The decline in public sector jobs has not been caused by austerity cuts alone but though a parallel process of privatisation and outsourcing. This has resulted in private companies raking in handsome profits at the expense of deteriorating services.
A recent programme on BBC Radio 4, You and Yours, aired an item on Homecare—care in the community for the elderly, disabled and vulnerable. Once provided by local authorities, this is now outsourced to private companies. According to Richard Whittell, who works for Corporate Watch, Home Care was privatised and run “increasingly by big corporate players. He said that councils have handed over “huge amounts to corporate players, to the tune of “£70m in the last five years.”
After the Thatcher years, privatization and the redistribution of wealth from the poor to the rich continued unabated under the government of New Labour, led first by Tony Blair and then Gordon Brown. Much of this was bound up with the introduction of the Tories’ Public Private Partnership (PFI) into hospitals, schools and the London Underground.
Under PFI, the public-sector leases assets built and owned by private companies, which make staggering profits out of the contracts. According to the website FullFact, in 2016/2017 the NHS alone paid £2 billion for past and present PFI contracts. The latest figures as of 2015 show the NHS will have to continue paying for 105 projects until 2050.
Labour also introduced Foundation Trusts and Clinical Commissioning Groups into the NHS, laying the ground for the introduction of the market into health provision. These initiatives were taken up and expanded under the Conservative governments that came to office after Labour was ousted in 2010.

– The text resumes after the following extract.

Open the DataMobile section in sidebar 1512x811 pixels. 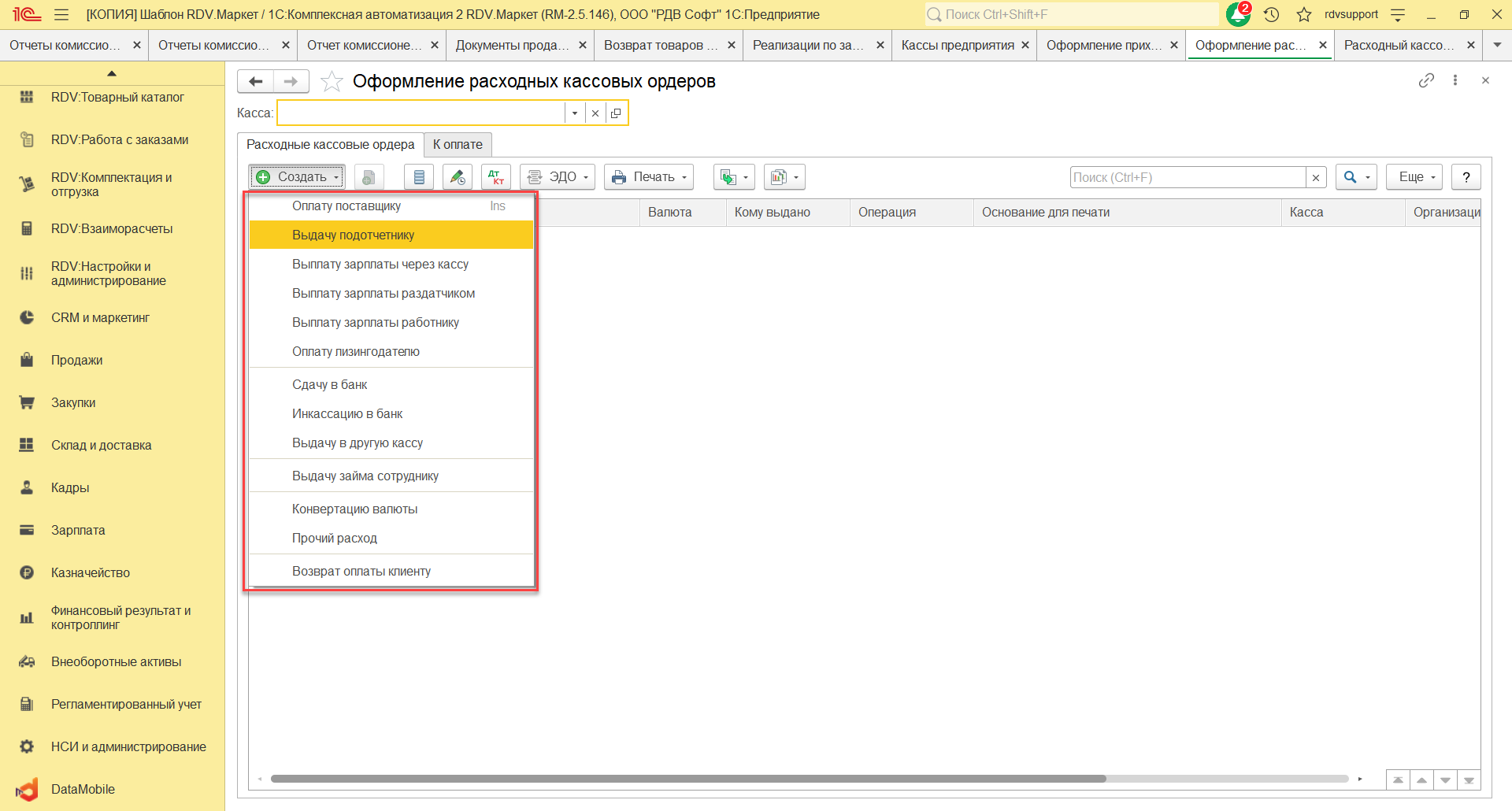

Commenting on the GMB report, the union’s national secretary, Rehana Azam, said, “funding reductions are cutting into sheer bone.” Not only are public sector employees “being denied fair pay rises” [capped at one percent for the past seven years] but the “vital services they deliver are being stripped back and hollowed out and denied the resources they need.”
The catastrophic decline in public sector is an indictment of the trade unions. Unison, the GMB and others including the health and education sector unions, with a membership of around 3.5 million—have sabotaged all struggles against austerity. Admitting the compliance of the unions with the cuts already imposed, Azam is quoted in the GMB report saying, “Any sensible opportunities for efficiencies are long gone,” and that in order to provide services “GMB’s members are performing miracles.”
This elicited the comment from a reader on the LocalGov website, who said, “About time the unions told members to stop performing miracles and start working to contract, hours and health and safety rules.”